To solve the problem, we need to find the value of \(\frac{I_{\text{max}} - I_{\text{min}}}{I_{\text{max}} + I_{\text{min}}}\) given the intensity ratio of two interfering beams of light as \(m\). ### Step-by-Step Solution: 1. **Define Intensities**: Let the intensities of the two beams be \(I_1\) and \(I_2\).
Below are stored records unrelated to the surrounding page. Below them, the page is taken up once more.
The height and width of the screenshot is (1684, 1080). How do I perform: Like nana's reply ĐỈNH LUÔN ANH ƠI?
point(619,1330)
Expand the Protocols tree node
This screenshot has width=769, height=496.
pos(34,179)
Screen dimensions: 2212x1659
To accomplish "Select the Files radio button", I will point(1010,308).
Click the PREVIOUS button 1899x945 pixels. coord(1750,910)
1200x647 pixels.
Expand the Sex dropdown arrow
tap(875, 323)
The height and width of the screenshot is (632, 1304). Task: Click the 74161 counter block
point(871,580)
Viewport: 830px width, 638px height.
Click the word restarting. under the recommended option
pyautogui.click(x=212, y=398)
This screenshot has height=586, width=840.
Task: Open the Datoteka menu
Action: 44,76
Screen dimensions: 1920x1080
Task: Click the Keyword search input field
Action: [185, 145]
Given the intensity ratio \(m\), we can express this as: \[ I_1 = m I_2 \] 2. **Calculate \(I_{\text{max}}\)**: The maximum intensity \(I_{\text{max}}\) for two interfering beams can be calculated using the formula: \[ I_{\text{max}} = I_1 + I_2 + 2\sqrt{I_1 I_2} \] Substituting \(I_1 = m I_2\): \[ I_{\text{max}} = m I_2 + I_2 + 2\sqrt{m I_2 \cdot I_2} \] Simplifying this: \[ I_{\text{max}} = (m + 1) I_2 + 2\sqrt{m} I_2 = (m + 1 + 2\sqrt{m}) I_2 \] 3. **Calculate \(I_{\text{min}}\)**: The minimum intensity \(I_{\text{min}}\) is given by: \[ I_{\text{min}} = I_1 + I_2 - 2\sqrt{I_1 I_2} \] Again substituting \(I_1 = m I_2\): \[ I_{\text{min}} = m I_2 + I_2 - 2\sqrt{m I_2 \cdot I_2} \] Simplifying this: \[ I_{\text{min}} = (m + 1) I_2 - 2\sqrt{m} I_2 = (m + 1 - 2\sqrt{m}) I_2 \] 4. **Calculate \(I_{\text{max}} - I_{\text{min}}\)**: Now, we find \(I_{\text{max}} - I_{\text{min}}\): \[ I_{\text{max}} - I_{\text{min}} = [(m + 1 + 2\sqrt{m}) I_2] - [(m + 1 - 2\sqrt{m}) I_2] \] This simplifies to: \[ I_{\text{max}} - I_{\text{min}} = (4\sqrt{m}) I_2 \] 5. **Calculate \(I_{\text{max}} + I_{\text{min}}\)**: Next, we find \(I_{\text{max}} + I_{\text{min}}\): \[ I_{\text{max}} + I_{\text{min}} = [(m + 1 + 2\sqrt{m}) I_2] + [(m + 1 - 2\sqrt{m}) I_2] \] This simplifies to: \[ I_{\text{max}} + I_{\text{min}} = (2(m + 1)) I_2 \] 6. **Calculate the Ratio**: Now we can find the desired ratio: \[ \frac{I_{\text{max}} - I_{\text{min}}}{I_{\text{max}} + I_{\text{min}}} = \frac{(4\sqrt{m}) I_2}{(2(m + 1)) I_2} \] Canceling \(I_2\) from numerator and denominator: \[ = \frac{4\sqrt{m}}{2(m + 1)} = \frac{2\sqrt{m}}{m + 1} \] ### Final Answer: \[ \frac{I_{\text{max}} - I_{\text{min}}}{I_{\text{max}} + I_{\text{min}}} = \frac{2\sqrt{m}}{m + 1} \]